Unsere Studie ist in dreierlei Hinsicht eingeschränkt. Erstens traten in der 1997 durchgeführten Guillain-Barré-Syndrom-Studie mit Plasmaaustausch und Sandoglobulin die auf TPE und IVIg zurückzuführenden unerwünschten Wirkungen zwar mit ähnlicher Häufigkeit auf, aber die Art dieser Ereignisse war in den beiden Gruppen unterschiedlich. Es ist daher möglich, dass die Gesamtkosten für die Behandlung dieser Nebenwirkungen ebenfalls unterschiedlich ausfallen werden. Dies ist jedoch möglicherweise nicht von Bedeutung, da die Komplikationen bei beiden Behandlungen in der Regel leicht und selbstbegrenzend sind und nur minimale Eingriffe erfordern. Zweitens haben wir den Einfluss einer verkürzten TPE- oder IVIg-Behandlung auf die Gesamtkosten nicht berücksichtigt.
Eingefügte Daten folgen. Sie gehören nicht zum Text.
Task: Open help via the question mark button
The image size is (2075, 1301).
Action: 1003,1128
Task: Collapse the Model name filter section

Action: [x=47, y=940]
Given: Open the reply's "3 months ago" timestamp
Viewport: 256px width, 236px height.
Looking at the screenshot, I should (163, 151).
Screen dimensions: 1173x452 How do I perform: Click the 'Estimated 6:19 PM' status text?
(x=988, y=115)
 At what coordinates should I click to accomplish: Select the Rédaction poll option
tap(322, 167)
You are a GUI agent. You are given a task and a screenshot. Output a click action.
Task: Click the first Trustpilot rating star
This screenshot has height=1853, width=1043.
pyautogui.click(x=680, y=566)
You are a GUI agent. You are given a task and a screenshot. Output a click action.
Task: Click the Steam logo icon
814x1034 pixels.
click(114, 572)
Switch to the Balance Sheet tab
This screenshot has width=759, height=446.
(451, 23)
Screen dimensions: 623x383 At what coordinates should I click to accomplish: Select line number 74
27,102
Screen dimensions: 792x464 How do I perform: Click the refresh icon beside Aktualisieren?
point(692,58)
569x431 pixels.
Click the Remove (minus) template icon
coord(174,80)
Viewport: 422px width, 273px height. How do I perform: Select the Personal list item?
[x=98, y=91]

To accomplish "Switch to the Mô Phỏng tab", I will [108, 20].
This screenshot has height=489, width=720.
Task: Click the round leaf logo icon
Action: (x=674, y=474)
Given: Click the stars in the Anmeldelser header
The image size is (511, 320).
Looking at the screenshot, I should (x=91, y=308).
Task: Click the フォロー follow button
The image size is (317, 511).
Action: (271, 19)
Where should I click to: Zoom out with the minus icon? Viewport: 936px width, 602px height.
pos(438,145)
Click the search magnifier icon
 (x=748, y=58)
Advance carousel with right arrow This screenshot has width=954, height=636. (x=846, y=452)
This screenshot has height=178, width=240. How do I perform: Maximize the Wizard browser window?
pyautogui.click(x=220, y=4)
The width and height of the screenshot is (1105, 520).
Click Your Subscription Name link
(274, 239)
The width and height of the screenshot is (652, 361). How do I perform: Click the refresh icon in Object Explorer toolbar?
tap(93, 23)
In der Guillain-Barré-Syndrom-Studie mit Plasmaaustausch und Sandoglobulin wurden bei 13,8 % der Patienten in der TPE-Gruppe weniger als 75 % der geplanten Behandlung durchgeführt, während es in der IVIg-Gruppe nur 2,3 % waren. Alle Probanden wurden in die Ergebnisanalyse einbezogen. Darüber hinaus könnten andere Ersatzflüssigkeiten und/oder ein geringerer HSA-Anteil in der Ersatzflüssigkeit verwendet werden, obwohl dies nicht mit den veröffentlichten Leitlinien übereinstimmt. Wenn in der derzeitigen Praxis ähnliche Unterdosierungen oder die Verwendung alternativer Ersatzflüssigkeiten vorkommen, würde dies zu einer weiteren Senkung der durchschnittlichen Kosten der TPE führen. Schließlich untersucht unsere Studie nur die direkten Kosten von TPE und IVIg, nicht die Gesamtkosten. Um die Gesamtkosten zu ermitteln, wären Daten über die Art und Häufigkeit der unerwünschten Wirkungen der beiden Behandlungen sowie über die mit der Behandlung dieser Komplikationen verbundenen Kosten erforderlich. Aktuelle Daten sind nicht verfügbar.